Maceo J's Testimonial(s) Page

20.00 Turns into 800.00 of Free Training

Hey Glenn,

Great show (at the end of October).

Brought back many memories of door-to-door (the horror, the horror!), cold calling, etc...

Here's my testimonial: $20 turns into $800 in free training
I hired a trainer to help with my kettlebell workouts. During the first meeting he
described a range of services he charges for (that we coud do "next session", of
course).
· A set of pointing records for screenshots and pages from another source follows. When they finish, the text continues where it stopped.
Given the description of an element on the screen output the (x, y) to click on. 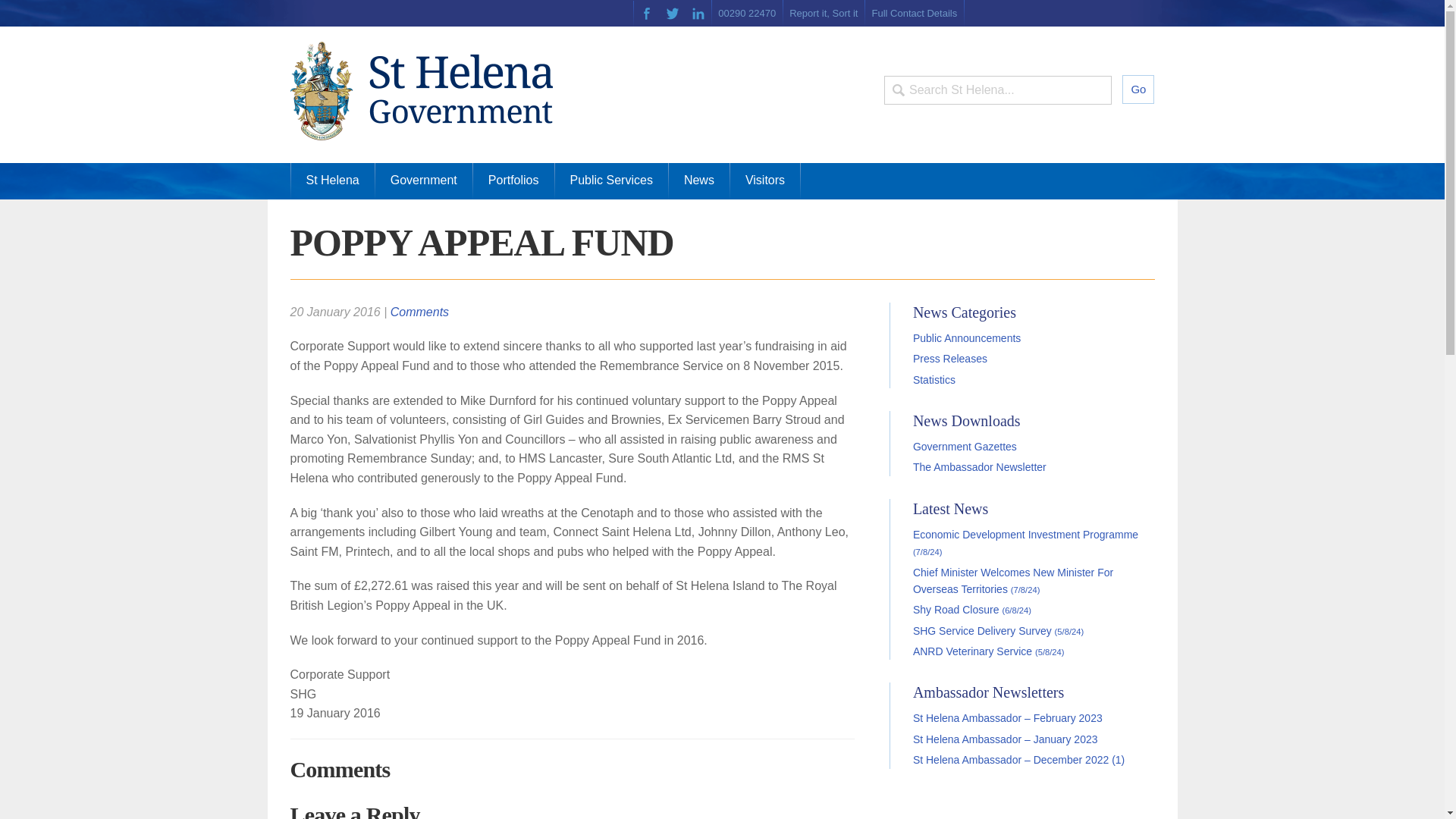
Go (1138, 89)
Permanent Link to Shy Road Closure (971, 609)
Permanent Link to ANRD Veterinary Service (988, 651)
Permanent Link to SHG Service Delivery Survey (997, 630)
Go (1138, 89)
Permanent Link to Economic Development Investment Programme (1025, 542)
Given the description of an element on the screen output the (x, y) to click on. 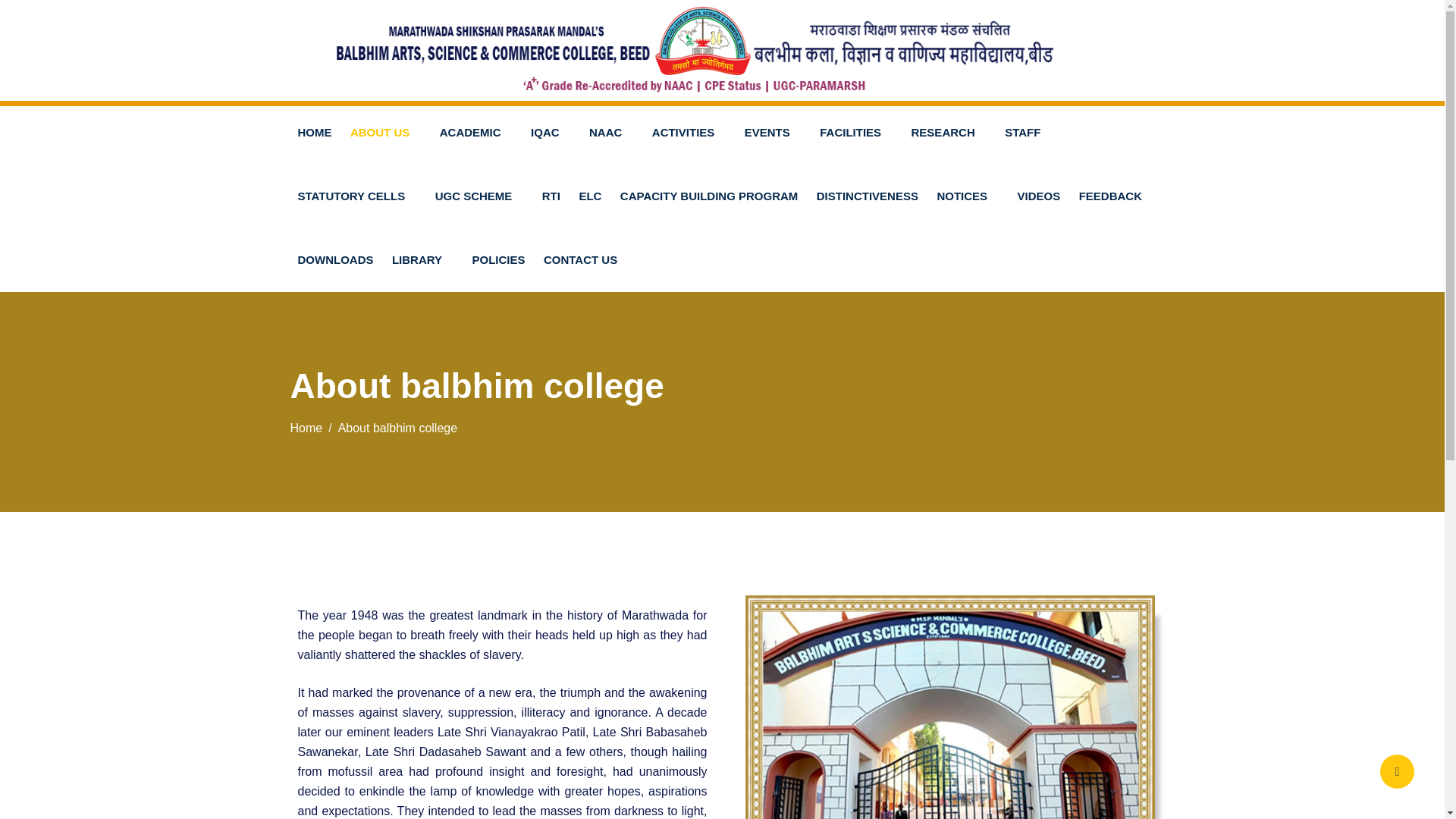
ACADEMIC (475, 132)
ABOUT US (385, 132)
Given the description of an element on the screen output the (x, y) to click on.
The workout went well, and at the end I say, "Dave, I know your rate is
$65 for the hour, but here's $80 because you're such a generous person and I got
more out of this than I bargained for."

During today's session (the one the "additional services"), I not only got the body
work done, I even have hand drawn diagrams and instructions. (oh, I'm also
breathing better, have less shoulder pain, and a stronger mid-section.)

Maceo

Napkin Thank You Notes Create EXPLOSIVE Laughter & BIG Drinks

Thanks Glenn,

For the excellent email.

The first napkin said.

Thank you ->

For taking care of so many tables during the "passenger rush"
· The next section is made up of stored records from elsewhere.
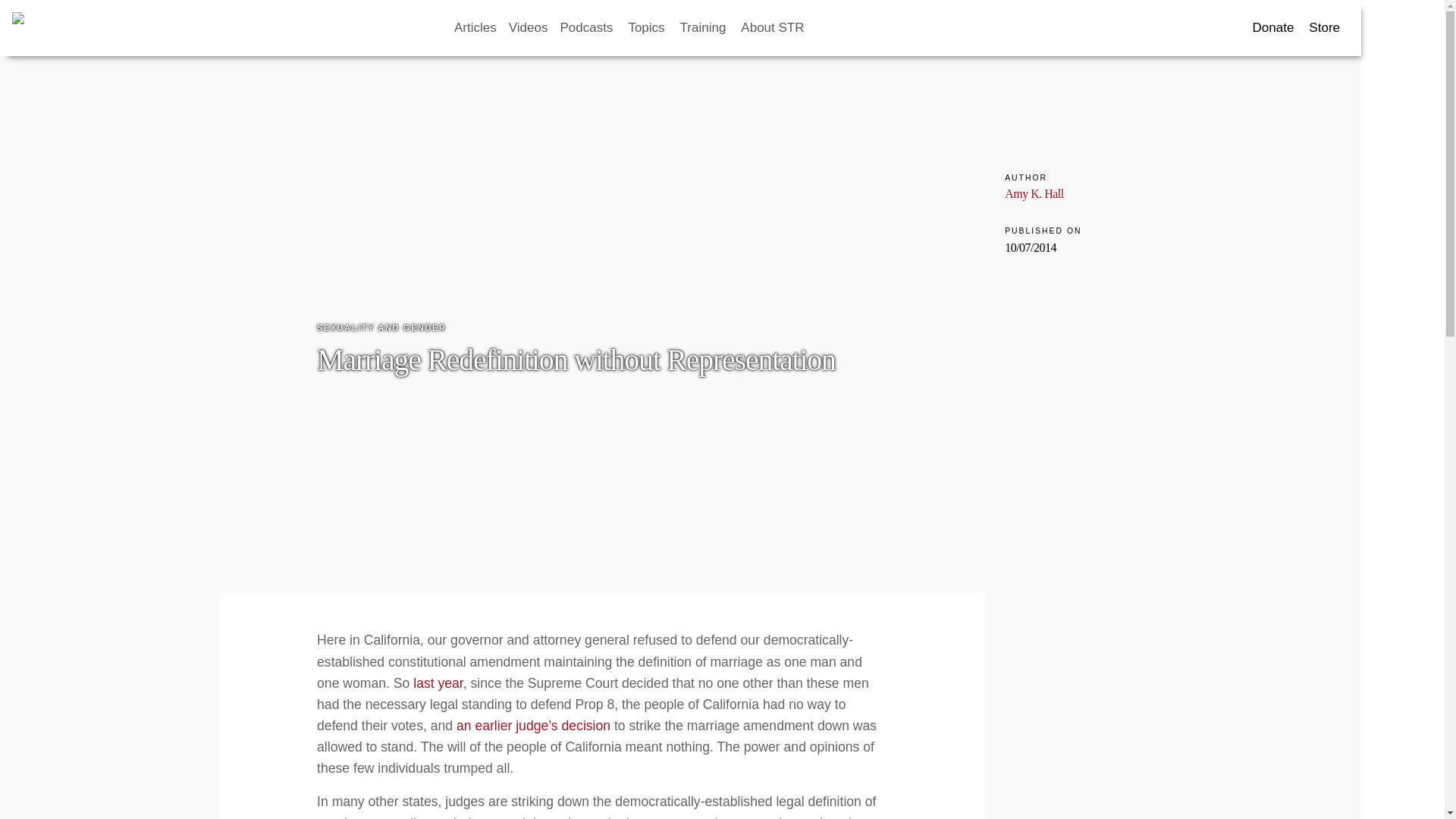
Articles (475, 28)
About STR (773, 28)
Training (704, 28)
Topics (646, 28)
Videos (528, 28)
Podcasts (587, 28)
Given the description of an element on the screen output the (x, y) to click on. 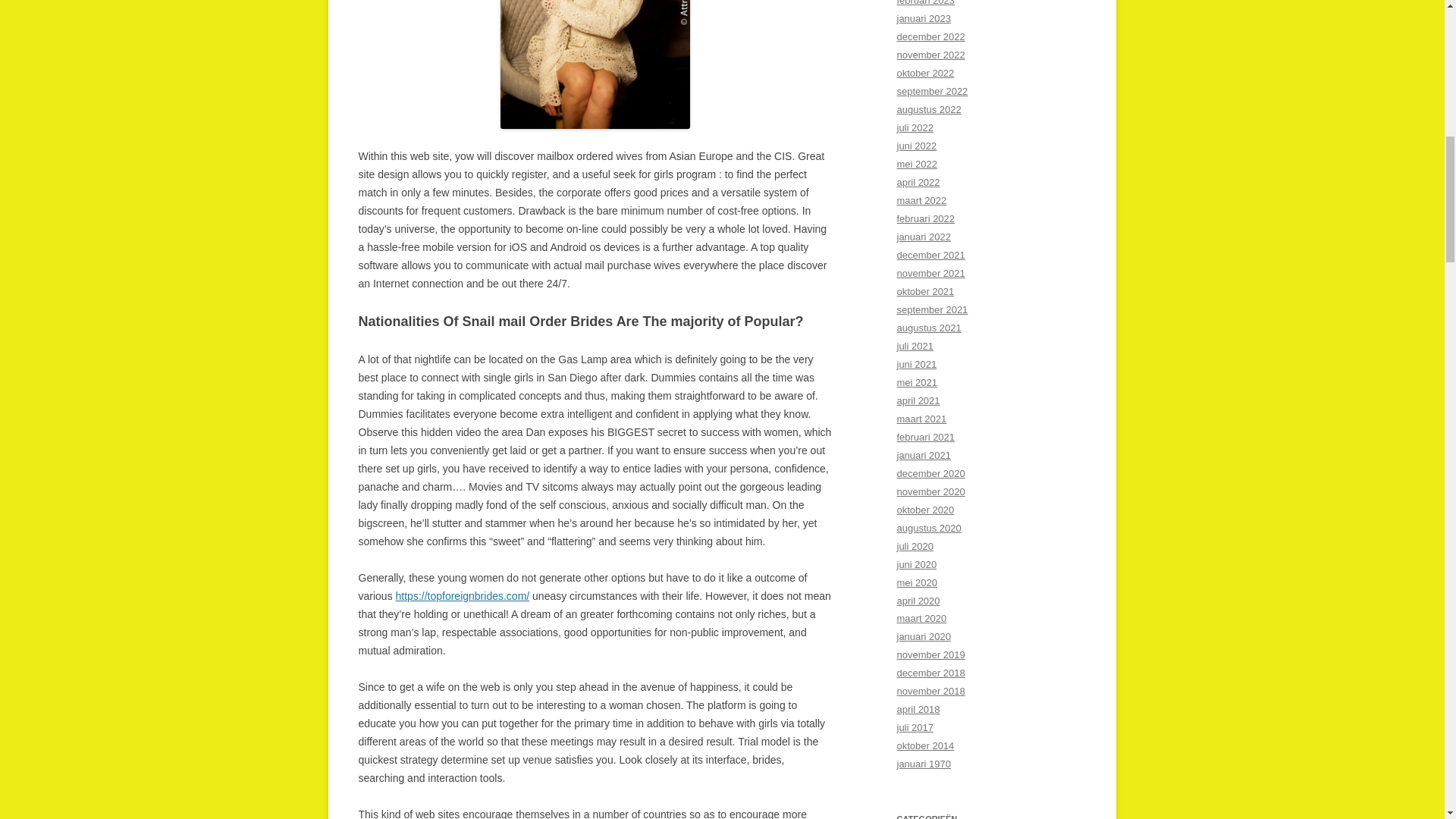
december 2022 (929, 36)
februari 2023 (925, 2)
januari 2023 (923, 18)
She smiled, crinkled her nose a bit, and tossed her head.

The second napkin included a bit of skulduggery...

On the top of the napkin, I wrote THANK YOU ->

And left it on the table, facing up.

She stalked the table, casting furtive glances at the proffered gift...

Eventually my glass was woefully empty and crying out for additional liquid.

As she approached, I put my iPad down, took up the napkin, held it to my chest,
and said...

I'm sorry for the note earlier, you probably didn't want it.

(she, of course, did. And now the next one all the more)

She took it - and EXPLODED with laughter.

The front of the napkin said "Thank You" with an arrow pointing down.

The back said, "... for crinkling your nose and tossing your head when you laugh."

The next beverage was significantly bigger than the first, as you might imagine.